I think a lot of people really like the community aspect of Linux, reading and posting to forums all the time, and latch on to certain mindsets as being the mindsets of who they imagine the insiders to be- you're supposed to love this person unconditionally, you're supposed to hate this person unconditionally, this company is good, that company is evil, this software is good, that software is evil, and if you're a true insider in the community you'll parrot all the same lines as everyone else. But when I see it, no one involved appears to be an insider. It comes across more as teenagers arguing on Reddit about iOS vs. Android, where basically they've decided that whatever phone their mom got them is the best thing ever, and the other thing is terrible, and it's their duty to go online and spew vitriol about it. They think they're arguing stuff that's much much deeper and more technical than what they're actually arguing about, and no one involved has any actual understanding of the technology or industries or communities or histories of the things they're screaming at each other about. It's almost like vitriol for the sake of vitriol, and people just let it seep out as a demonstration of their in-groupness.

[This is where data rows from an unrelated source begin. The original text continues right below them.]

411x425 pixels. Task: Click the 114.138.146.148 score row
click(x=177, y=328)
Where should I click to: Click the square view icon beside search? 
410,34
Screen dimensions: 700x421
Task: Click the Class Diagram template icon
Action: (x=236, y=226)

Which is not to say that there are plenty of valid reasons and places and ways to argue about the merits of Lennart and his software, as one example. I'm really not talking about Lennart in particular though. I'm not talking about people having valid arguments about valid issues. What I'm talking about the FLOSS equivalent of those teenagers and their "the phone my mom got me is better than the phone your mom got me, and that makes me a good person and you a bad person" sorts of arguments. It just all seems very petty and immature sometimes, and that is not a positive aspect of the community.

Well stated description of the culture around this. I find it hard to take technical critiques of systemd seriously because the well was poisoned from day 1 by personalizing this to such a great degree.
Miguel has given an interview somewhere where he states creating Xamarin felt like a breath of fresh air, finally targeting a community that welcomed his ideas.
Completely agree. I can't stand how many people have such a strong opinion on some open source software. I find it amazing that there's so many negative blogs about the guy but no one has actually written a good (their version of good, not mine) init system that distributions will use.
> At some point you have to actually point out the issues productively, rather than the boring character assassination, or just randomly saying "the software's broken it sucks!"

But that's not the real problem here! Free Software was always about the freedom of choice. With systemd millions of users worldwide were forced to switch just because the architecture was designed in this way. Among these users were sysadmins who have to deal with many different machines and hardware/software problems. Before the systemd era diagnosing and fixing them was easier. We had survived quite a few revolutions in the past and it's not like we are unable to learn new tools, but this time the change made certain things unnecessarily complicated and gave users no choice.

> Code which, for most people, does work.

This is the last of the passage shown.